Excerpted records START

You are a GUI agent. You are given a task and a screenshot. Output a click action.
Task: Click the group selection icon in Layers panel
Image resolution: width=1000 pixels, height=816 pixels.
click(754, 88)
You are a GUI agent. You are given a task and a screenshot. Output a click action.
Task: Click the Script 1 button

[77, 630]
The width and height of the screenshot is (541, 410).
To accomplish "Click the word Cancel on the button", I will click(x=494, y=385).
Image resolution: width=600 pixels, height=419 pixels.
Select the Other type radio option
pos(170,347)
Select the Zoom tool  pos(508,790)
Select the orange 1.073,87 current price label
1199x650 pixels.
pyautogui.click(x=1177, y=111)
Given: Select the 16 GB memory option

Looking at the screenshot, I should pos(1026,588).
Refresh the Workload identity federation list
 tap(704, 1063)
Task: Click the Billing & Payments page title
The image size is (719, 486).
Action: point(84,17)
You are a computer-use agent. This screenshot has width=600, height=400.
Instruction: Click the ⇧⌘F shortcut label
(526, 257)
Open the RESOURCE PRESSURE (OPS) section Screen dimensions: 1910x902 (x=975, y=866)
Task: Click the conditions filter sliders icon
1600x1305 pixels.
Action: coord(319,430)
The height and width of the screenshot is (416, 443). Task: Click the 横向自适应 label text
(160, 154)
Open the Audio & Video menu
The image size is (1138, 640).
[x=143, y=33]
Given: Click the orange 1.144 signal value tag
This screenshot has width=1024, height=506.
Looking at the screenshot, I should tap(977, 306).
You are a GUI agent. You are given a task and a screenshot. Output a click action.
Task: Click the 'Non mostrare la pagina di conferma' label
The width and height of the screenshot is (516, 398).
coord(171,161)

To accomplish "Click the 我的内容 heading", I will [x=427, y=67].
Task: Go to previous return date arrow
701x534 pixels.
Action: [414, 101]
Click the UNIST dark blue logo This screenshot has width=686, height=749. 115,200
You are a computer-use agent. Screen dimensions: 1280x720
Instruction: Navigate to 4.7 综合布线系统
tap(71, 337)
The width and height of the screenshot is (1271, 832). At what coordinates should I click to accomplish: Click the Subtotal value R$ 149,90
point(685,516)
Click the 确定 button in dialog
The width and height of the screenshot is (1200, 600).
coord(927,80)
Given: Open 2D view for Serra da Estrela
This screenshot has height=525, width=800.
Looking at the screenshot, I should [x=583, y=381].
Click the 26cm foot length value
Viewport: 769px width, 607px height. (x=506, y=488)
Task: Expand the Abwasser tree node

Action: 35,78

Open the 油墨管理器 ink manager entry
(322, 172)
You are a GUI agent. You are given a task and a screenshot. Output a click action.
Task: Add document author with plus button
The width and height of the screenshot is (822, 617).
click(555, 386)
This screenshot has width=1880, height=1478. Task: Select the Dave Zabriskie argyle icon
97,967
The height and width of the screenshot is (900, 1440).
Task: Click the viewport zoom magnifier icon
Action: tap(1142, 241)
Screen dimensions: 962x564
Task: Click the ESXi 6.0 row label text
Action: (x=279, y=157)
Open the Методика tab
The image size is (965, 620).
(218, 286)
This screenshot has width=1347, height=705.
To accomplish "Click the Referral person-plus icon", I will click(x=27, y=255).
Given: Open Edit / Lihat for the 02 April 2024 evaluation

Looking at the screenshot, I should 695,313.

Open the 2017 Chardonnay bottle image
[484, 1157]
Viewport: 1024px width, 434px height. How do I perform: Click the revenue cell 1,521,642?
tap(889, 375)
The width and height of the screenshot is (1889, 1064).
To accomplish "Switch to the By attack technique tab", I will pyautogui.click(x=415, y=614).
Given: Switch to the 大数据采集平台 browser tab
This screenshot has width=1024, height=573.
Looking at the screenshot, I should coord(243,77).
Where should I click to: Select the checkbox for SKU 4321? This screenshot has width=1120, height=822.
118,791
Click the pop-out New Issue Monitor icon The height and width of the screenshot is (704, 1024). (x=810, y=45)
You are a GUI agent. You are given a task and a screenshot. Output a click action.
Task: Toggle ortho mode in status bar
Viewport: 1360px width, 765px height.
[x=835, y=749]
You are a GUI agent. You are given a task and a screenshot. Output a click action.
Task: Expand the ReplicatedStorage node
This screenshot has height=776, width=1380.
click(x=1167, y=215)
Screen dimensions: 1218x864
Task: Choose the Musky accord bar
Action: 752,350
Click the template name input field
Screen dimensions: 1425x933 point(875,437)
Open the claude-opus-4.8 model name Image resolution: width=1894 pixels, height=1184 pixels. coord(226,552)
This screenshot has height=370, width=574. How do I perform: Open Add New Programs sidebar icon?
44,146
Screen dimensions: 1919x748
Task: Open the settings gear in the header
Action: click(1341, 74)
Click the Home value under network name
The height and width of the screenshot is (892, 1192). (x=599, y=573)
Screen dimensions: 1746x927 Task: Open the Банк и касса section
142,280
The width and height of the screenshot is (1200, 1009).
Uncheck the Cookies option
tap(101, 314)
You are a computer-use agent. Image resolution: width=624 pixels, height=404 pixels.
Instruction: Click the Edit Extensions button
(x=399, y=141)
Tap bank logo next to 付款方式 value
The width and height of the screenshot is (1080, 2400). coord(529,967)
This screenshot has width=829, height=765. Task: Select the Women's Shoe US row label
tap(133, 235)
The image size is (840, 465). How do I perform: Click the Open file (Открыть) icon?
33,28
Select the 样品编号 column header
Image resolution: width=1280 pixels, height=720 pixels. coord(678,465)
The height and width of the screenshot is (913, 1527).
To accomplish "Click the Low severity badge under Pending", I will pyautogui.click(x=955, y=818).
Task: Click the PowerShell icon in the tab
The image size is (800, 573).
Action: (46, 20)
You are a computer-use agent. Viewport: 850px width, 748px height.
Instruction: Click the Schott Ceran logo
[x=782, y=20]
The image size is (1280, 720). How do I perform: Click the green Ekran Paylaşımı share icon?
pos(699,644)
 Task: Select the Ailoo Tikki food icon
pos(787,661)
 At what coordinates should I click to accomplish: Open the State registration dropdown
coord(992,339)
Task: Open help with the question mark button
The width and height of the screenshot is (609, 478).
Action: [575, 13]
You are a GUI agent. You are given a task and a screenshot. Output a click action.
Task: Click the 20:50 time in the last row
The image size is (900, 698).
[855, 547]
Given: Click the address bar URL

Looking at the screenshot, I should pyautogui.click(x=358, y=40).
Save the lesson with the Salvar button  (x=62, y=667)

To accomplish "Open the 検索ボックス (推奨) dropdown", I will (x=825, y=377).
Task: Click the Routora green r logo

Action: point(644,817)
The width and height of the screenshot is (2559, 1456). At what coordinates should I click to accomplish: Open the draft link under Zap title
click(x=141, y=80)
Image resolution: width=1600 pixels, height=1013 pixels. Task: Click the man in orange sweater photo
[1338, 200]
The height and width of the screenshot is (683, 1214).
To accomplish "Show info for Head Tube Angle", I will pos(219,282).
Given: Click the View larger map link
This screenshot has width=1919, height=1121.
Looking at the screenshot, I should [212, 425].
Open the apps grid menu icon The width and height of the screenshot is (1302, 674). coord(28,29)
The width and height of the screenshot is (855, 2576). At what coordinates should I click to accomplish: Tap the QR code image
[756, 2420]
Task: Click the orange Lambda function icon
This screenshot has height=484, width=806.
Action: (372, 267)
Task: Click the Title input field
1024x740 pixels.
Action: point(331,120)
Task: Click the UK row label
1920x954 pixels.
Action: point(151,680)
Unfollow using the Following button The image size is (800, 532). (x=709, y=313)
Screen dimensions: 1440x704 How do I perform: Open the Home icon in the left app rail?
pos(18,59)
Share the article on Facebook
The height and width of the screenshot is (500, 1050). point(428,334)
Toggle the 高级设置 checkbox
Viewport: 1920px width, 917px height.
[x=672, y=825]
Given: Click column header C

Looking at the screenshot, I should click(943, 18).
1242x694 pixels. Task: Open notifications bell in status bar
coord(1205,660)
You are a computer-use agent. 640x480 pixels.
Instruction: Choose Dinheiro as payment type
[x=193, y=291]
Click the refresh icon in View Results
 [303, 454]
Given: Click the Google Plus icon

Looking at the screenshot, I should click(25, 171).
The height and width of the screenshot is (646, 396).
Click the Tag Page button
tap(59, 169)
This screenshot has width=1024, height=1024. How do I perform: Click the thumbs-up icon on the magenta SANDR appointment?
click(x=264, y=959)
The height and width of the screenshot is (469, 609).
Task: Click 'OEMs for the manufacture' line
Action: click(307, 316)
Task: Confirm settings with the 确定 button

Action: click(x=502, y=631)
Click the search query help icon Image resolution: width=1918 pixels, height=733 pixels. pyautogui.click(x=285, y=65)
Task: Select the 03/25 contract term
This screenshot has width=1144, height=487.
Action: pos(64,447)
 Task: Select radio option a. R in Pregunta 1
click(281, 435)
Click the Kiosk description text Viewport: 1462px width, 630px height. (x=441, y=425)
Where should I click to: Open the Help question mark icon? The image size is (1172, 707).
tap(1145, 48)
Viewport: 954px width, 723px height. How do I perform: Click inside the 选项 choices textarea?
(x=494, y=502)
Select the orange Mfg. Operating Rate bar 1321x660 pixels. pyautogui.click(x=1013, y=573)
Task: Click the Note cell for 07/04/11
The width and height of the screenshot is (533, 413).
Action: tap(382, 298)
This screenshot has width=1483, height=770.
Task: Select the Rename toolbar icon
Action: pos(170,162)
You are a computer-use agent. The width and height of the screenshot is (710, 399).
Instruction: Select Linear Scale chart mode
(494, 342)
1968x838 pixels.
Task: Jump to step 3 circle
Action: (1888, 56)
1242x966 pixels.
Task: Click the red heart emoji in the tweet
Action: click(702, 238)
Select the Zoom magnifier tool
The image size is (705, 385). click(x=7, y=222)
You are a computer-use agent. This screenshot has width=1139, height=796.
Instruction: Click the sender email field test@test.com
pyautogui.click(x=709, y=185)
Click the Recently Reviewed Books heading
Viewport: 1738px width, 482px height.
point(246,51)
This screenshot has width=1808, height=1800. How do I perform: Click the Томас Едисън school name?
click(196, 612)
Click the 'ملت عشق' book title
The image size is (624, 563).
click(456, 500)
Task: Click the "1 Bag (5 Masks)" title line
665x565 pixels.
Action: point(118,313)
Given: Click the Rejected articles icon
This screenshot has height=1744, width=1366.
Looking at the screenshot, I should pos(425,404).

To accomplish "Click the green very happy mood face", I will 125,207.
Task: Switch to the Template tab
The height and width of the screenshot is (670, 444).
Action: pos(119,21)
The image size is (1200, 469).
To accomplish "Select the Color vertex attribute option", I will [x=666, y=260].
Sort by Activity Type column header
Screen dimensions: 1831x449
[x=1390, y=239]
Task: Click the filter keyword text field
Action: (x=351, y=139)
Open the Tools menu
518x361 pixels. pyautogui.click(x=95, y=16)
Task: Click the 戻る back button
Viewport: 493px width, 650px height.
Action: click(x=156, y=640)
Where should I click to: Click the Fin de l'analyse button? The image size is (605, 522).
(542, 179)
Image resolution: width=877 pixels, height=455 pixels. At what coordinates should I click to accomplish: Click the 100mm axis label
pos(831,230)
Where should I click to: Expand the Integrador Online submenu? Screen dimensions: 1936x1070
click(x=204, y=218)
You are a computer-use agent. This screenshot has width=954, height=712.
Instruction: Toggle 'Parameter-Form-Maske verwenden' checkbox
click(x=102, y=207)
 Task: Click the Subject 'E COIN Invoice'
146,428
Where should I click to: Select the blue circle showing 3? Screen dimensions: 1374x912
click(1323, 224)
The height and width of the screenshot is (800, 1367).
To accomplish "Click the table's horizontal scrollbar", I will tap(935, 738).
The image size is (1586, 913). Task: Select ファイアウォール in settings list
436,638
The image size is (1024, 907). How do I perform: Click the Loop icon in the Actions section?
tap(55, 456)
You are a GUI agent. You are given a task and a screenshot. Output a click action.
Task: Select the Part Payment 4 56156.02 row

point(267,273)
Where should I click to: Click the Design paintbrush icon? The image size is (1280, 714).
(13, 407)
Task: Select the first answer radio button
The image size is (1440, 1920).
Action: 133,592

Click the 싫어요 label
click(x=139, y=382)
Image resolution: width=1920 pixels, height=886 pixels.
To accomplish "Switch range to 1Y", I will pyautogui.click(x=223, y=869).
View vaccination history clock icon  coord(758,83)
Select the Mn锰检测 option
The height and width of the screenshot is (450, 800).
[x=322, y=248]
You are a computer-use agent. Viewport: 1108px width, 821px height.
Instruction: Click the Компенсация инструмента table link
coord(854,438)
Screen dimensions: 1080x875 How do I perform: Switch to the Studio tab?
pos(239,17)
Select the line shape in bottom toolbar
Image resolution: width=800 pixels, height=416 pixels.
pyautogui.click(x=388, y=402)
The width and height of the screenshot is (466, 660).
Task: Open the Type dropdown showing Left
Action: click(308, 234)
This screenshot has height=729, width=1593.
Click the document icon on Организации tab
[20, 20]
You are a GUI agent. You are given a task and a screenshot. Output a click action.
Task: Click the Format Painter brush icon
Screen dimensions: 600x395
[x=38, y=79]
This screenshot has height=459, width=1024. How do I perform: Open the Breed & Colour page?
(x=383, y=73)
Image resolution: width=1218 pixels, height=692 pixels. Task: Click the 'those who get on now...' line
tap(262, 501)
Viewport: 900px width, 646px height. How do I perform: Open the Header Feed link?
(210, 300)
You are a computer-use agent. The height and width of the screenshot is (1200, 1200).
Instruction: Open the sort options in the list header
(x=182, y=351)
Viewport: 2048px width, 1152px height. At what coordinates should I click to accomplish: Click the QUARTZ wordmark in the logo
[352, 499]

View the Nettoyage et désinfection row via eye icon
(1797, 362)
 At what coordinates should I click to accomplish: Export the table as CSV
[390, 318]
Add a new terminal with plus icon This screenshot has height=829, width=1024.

Excerpted records END

> Description of the task
Only lines containing the word "will" should appear in the answer, and every such line from the records above must be there.

> Your solution
To accomplish "Click the word Cancel on the button", I will click(x=494, y=385).
To accomplish "Click the 我的内容 heading", I will [x=427, y=67].
To accomplish "Click the Referral person-plus icon", I will click(x=27, y=255).
To accomplish "Switch to the By attack technique tab", I will pyautogui.click(x=415, y=614).
To accomplish "Click the Low severity badge under Pending", I will pyautogui.click(x=955, y=818).
To accomplish "Open the 検索ボックス (推奨) dropdown", I will (x=825, y=377).
To accomplish "Show info for Head Tube Angle", I will pos(219,282).
To accomplish "Click the green very happy mood face", I will 125,207.
To accomplish "Select the Color vertex attribute option", I will [x=666, y=260].
To accomplish "Click the table's horizontal scrollbar", I will tap(935, 738).
To accomplish "Switch range to 1Y", I will pyautogui.click(x=223, y=869).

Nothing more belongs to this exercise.